In previous NSCWs, education reformers have typically celebrated the expansion of school vouchers, tax credit scholarships, education savings accounts, and charter schools. But with the chaos that K-12 education has experienced over the last year, these options alone now seem insufficient. From here on, the trajectory of education choice will be better served if the movement expands to serve students in traditional public schools. This vision will be propelled by efforts to “unbundle” public education dollars so students can learn from a variety of different providers at once, to challenge state-standardized school day schedules, and to better accommodate learning models previously underused in both public and private schools.
The mission of school choice proponents has been splintered as new challenges have presented themselves during the pandemic. To start, it may be time to rethink school day schedules. Until now most students — whether they were at a public or private school — were learning in the same types of classroom settings with similar daily schedules. Now, the pandemic has forced schools all over the country to develop virtual learning infrastructure and operate on non-standardized daily schedules. Students are periodically checking in with teachers and working more flexibly throughout the week. Though these necessary adaptations haven’t universally benefited students, state and district leaders have nonetheless started to question why there are state seat-time requirements and rules dictating school schedules in the first place.
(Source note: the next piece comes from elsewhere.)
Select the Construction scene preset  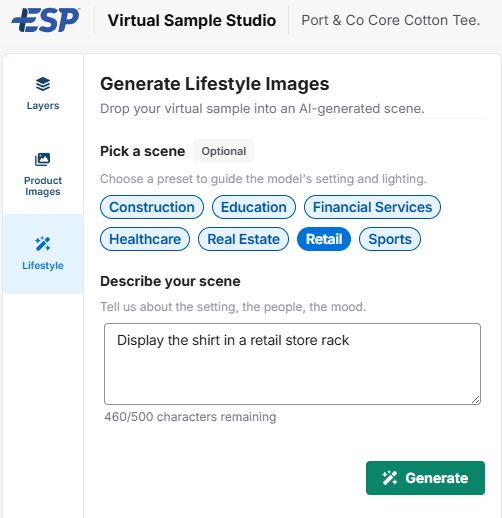(x=152, y=207)

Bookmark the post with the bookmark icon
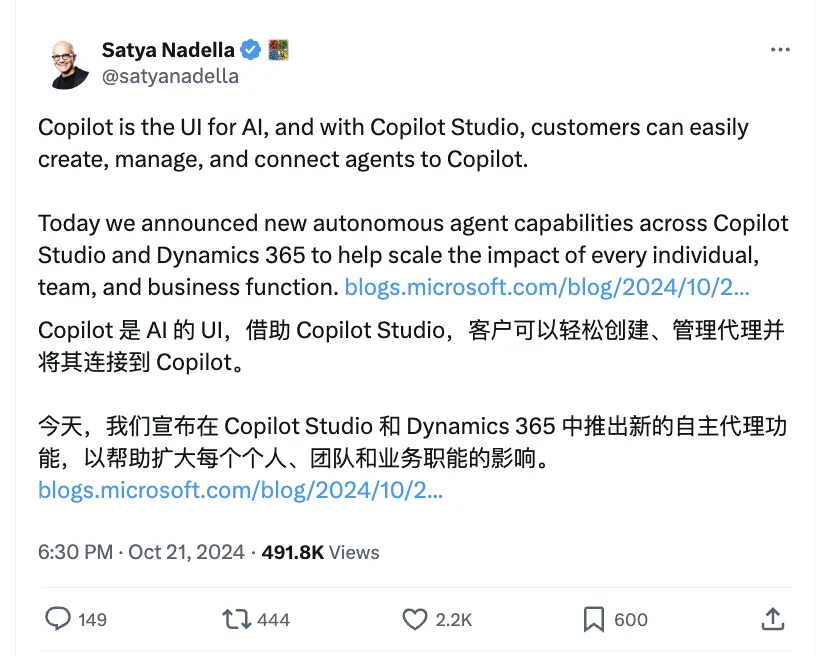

The pre-pandemic status quo wasn’t good for every student, either.
Another new horizon for school choice advocates is unbundling public school funding. Even when public funds follow students to a school outside of their home district or to a charter school, families generally can’t make any more choices with those funds. While reformers have long supported the idea of funds following students, pandemic-related challenges have posed further questions about whether families should be able to direct segments of their public-school funds to a combination of, say, a neighboring school district, an online course provider, a transportation service, and a tutor. While education savings accounts were first proposed to accommodate this kind of “à la carte” approach to education, education reformers are now exploring whether funds for all public-school students can be divided up in this way before any one school lays claim to a student’s entire per-pupil funding amount.
By clearing policy barriers out of the way, education reformers can lay a firmer foundation for alternative learning models to flourish everywhere. Moving forward, schools may be able to combine technology and virtual instruction with in-person support, emphasize competency-based learning over uniform hours of instruction, or specialize in providing certain courses to students.
Importantly, choice advocates should push for traditional public schools to have just as much flexibility to innovate as private and charter schools do. One of the biggest problems the school choice movement has faced since it began is that better schools and new ideas too often exist outside of the traditional public school system. While this has sometimes been because school districts are politically fraught institutions not always welcoming to innovation, that could be changing. An uptick in homeschooling and virtual programs could be providing some of the pressure needed to spur reforms within district school buildings.
The pandemic shouldn’t be taken as an opportunity for choice advocates to simply criticize public schools for their failures to adapt. Instead, it’s a time to recognize that there are more ways to give all families a wider array of learning options for their children.
Christian Barnard is an education policy analyst at Reason Foundation and a senior contributor with Young Voices.